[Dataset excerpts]
☆ ☆ ☆ ☆ ☆

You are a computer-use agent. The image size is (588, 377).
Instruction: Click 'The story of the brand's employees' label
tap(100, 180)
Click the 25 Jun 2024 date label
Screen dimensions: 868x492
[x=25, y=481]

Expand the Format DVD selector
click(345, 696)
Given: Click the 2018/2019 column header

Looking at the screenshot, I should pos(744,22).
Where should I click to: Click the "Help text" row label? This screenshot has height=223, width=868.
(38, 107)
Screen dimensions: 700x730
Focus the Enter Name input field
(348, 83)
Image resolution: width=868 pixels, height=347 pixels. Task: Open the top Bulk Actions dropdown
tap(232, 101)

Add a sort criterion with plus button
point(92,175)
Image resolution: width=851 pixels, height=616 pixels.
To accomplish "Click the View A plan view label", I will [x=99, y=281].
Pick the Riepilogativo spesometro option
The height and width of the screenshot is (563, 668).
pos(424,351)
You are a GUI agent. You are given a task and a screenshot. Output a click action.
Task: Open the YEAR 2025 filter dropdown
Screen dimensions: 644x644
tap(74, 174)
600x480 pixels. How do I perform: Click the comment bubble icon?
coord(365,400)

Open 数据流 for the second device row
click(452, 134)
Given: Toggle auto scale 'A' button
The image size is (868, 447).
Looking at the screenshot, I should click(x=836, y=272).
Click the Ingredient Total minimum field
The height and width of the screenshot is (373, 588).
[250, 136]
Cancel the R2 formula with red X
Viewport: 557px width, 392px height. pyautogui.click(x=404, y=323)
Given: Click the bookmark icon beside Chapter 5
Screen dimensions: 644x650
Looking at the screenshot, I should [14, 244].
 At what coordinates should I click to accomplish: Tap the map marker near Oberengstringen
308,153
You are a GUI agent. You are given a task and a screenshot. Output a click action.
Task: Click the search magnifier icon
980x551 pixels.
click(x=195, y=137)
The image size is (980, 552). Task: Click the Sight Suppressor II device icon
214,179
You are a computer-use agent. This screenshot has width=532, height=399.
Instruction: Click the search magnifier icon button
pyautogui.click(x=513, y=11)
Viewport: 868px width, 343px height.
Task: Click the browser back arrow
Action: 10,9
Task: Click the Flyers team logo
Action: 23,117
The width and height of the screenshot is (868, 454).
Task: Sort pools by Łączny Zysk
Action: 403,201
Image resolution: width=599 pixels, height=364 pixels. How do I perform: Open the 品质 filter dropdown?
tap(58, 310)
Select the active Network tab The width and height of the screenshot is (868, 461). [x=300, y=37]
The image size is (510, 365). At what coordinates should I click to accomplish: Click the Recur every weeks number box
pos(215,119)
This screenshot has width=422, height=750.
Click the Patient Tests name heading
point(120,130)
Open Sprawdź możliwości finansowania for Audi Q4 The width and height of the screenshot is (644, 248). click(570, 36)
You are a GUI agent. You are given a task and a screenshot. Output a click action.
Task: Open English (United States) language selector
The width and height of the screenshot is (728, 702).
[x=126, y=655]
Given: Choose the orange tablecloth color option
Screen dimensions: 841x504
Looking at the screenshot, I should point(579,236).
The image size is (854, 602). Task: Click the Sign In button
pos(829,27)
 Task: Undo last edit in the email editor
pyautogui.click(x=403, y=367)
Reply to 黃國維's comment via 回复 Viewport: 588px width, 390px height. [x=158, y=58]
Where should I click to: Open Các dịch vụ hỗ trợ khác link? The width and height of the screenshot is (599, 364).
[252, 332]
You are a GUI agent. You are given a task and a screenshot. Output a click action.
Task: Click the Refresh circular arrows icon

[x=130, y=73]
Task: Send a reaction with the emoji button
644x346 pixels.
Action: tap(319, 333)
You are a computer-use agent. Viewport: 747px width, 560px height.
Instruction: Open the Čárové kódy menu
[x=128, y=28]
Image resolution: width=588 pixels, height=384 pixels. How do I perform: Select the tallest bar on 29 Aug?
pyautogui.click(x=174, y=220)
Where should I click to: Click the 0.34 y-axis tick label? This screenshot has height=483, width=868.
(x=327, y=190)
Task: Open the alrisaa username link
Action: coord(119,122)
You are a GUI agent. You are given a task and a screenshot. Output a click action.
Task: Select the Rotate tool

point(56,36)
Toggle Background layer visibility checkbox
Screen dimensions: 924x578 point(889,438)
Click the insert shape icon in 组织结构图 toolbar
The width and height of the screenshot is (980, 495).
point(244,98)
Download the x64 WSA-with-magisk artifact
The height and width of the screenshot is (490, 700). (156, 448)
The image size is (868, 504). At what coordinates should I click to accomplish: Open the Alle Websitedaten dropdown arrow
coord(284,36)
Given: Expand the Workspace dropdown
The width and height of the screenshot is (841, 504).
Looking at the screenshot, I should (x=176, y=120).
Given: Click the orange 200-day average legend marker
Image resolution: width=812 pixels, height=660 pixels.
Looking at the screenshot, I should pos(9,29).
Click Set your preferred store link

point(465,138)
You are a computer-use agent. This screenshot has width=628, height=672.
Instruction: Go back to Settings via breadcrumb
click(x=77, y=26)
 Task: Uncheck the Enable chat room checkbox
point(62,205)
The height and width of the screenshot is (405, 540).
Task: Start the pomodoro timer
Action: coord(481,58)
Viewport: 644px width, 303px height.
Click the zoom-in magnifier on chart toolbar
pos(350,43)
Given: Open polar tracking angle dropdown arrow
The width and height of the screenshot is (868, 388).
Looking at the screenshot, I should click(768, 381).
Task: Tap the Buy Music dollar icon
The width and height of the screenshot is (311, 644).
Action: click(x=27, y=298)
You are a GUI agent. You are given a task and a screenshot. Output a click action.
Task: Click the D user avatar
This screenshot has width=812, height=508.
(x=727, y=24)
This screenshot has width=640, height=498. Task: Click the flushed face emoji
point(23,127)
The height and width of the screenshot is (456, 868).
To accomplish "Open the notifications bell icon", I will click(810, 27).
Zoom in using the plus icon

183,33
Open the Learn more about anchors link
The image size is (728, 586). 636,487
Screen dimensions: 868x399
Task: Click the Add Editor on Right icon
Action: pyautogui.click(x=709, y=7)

☆ ☆ ☆ ☆ ☆

What you give back must match the records word for word.

◆ YOUR SOLUTION ◆
You are a computer-use agent. The image size is (588, 377).
Instruction: Click 'The story of the brand's employees' label
tap(100, 180)
Click the 25 Jun 2024 date label
Screen dimensions: 868x492
[x=25, y=481]

Expand the Format DVD selector
click(345, 696)
Given: Click the 2018/2019 column header

Looking at the screenshot, I should pos(744,22).
Where should I click to: Click the "Help text" row label? This screenshot has height=223, width=868.
(38, 107)
Screen dimensions: 700x730
Focus the Enter Name input field
(348, 83)
Image resolution: width=868 pixels, height=347 pixels. Task: Open the top Bulk Actions dropdown
tap(232, 101)

Add a sort criterion with plus button
point(92,175)
Image resolution: width=851 pixels, height=616 pixels.
To accomplish "Click the View A plan view label", I will [x=99, y=281].
Pick the Riepilogativo spesometro option
The height and width of the screenshot is (563, 668).
pos(424,351)
You are a GUI agent. You are given a task and a screenshot. Output a click action.
Task: Open the YEAR 2025 filter dropdown
Screen dimensions: 644x644
tap(74, 174)
600x480 pixels. How do I perform: Click the comment bubble icon?
coord(365,400)

Open 数据流 for the second device row
click(452, 134)
Given: Toggle auto scale 'A' button
The image size is (868, 447).
Looking at the screenshot, I should click(x=836, y=272).
Click the Ingredient Total minimum field
The height and width of the screenshot is (373, 588).
[250, 136]
Cancel the R2 formula with red X
Viewport: 557px width, 392px height. pyautogui.click(x=404, y=323)
Given: Click the bookmark icon beside Chapter 5
Screen dimensions: 644x650
Looking at the screenshot, I should [14, 244].
 At what coordinates should I click to accomplish: Tap the map marker near Oberengstringen
308,153
You are a GUI agent. You are given a task and a screenshot. Output a click action.
Task: Click the search magnifier icon
980x551 pixels.
click(x=195, y=137)
The image size is (980, 552). Task: Click the Sight Suppressor II device icon
214,179
You are a computer-use agent. This screenshot has width=532, height=399.
Instruction: Click the search magnifier icon button
pyautogui.click(x=513, y=11)
Viewport: 868px width, 343px height.
Task: Click the browser back arrow
Action: 10,9
Task: Click the Flyers team logo
Action: 23,117
The width and height of the screenshot is (868, 454).
Task: Sort pools by Łączny Zysk
Action: 403,201
Image resolution: width=599 pixels, height=364 pixels. How do I perform: Open the 品质 filter dropdown?
tap(58, 310)
Select the active Network tab The width and height of the screenshot is (868, 461). [x=300, y=37]
The image size is (510, 365). At what coordinates should I click to accomplish: Click the Recur every weeks number box
pos(215,119)
This screenshot has width=422, height=750.
Click the Patient Tests name heading
point(120,130)
Open Sprawdź możliwości finansowania for Audi Q4 The width and height of the screenshot is (644, 248). click(570, 36)
You are a GUI agent. You are given a task and a screenshot. Output a click action.
Task: Open English (United States) language selector
The width and height of the screenshot is (728, 702).
[x=126, y=655]
Given: Choose the orange tablecloth color option
Screen dimensions: 841x504
Looking at the screenshot, I should point(579,236).
The image size is (854, 602). Task: Click the Sign In button
pos(829,27)
 Task: Undo last edit in the email editor
pyautogui.click(x=403, y=367)
Reply to 黃國維's comment via 回复 Viewport: 588px width, 390px height. [x=158, y=58]
Where should I click to: Open Các dịch vụ hỗ trợ khác link? The width and height of the screenshot is (599, 364).
[252, 332]
You are a GUI agent. You are given a task and a screenshot. Output a click action.
Task: Click the Refresh circular arrows icon

[x=130, y=73]
Task: Send a reaction with the emoji button
644x346 pixels.
Action: tap(319, 333)
You are a computer-use agent. Viewport: 747px width, 560px height.
Instruction: Open the Čárové kódy menu
[x=128, y=28]
Image resolution: width=588 pixels, height=384 pixels. How do I perform: Select the tallest bar on 29 Aug?
pyautogui.click(x=174, y=220)
Where should I click to: Click the 0.34 y-axis tick label? This screenshot has height=483, width=868.
(x=327, y=190)
Task: Open the alrisaa username link
Action: coord(119,122)
You are a GUI agent. You are given a task and a screenshot. Output a click action.
Task: Select the Rotate tool

point(56,36)
Toggle Background layer visibility checkbox
Screen dimensions: 924x578 point(889,438)
Click the insert shape icon in 组织结构图 toolbar
The width and height of the screenshot is (980, 495).
point(244,98)
Download the x64 WSA-with-magisk artifact
The height and width of the screenshot is (490, 700). (156, 448)
The image size is (868, 504). At what coordinates should I click to accomplish: Open the Alle Websitedaten dropdown arrow
coord(284,36)
Given: Expand the Workspace dropdown
The width and height of the screenshot is (841, 504).
Looking at the screenshot, I should (x=176, y=120).
Given: Click the orange 200-day average legend marker
Image resolution: width=812 pixels, height=660 pixels.
Looking at the screenshot, I should pos(9,29).
Click Set your preferred store link

point(465,138)
You are a computer-use agent. This screenshot has width=628, height=672.
Instruction: Go back to Settings via breadcrumb
click(x=77, y=26)
 Task: Uncheck the Enable chat room checkbox
point(62,205)
The height and width of the screenshot is (405, 540).
Task: Start the pomodoro timer
Action: coord(481,58)
Viewport: 644px width, 303px height.
Click the zoom-in magnifier on chart toolbar
pos(350,43)
Given: Open polar tracking angle dropdown arrow
The width and height of the screenshot is (868, 388).
Looking at the screenshot, I should click(768, 381).
Task: Tap the Buy Music dollar icon
The width and height of the screenshot is (311, 644).
Action: click(x=27, y=298)
You are a GUI agent. You are given a task and a screenshot. Output a click action.
Task: Click the D user avatar
This screenshot has width=812, height=508.
(x=727, y=24)
This screenshot has width=640, height=498. Task: Click the flushed face emoji
point(23,127)
The height and width of the screenshot is (456, 868).
To accomplish "Open the notifications bell icon", I will click(810, 27).
Zoom in using the plus icon

183,33
Open the Learn more about anchors link
The image size is (728, 586). 636,487
Screen dimensions: 868x399
Task: Click the Add Editor on Right icon
Action: pyautogui.click(x=709, y=7)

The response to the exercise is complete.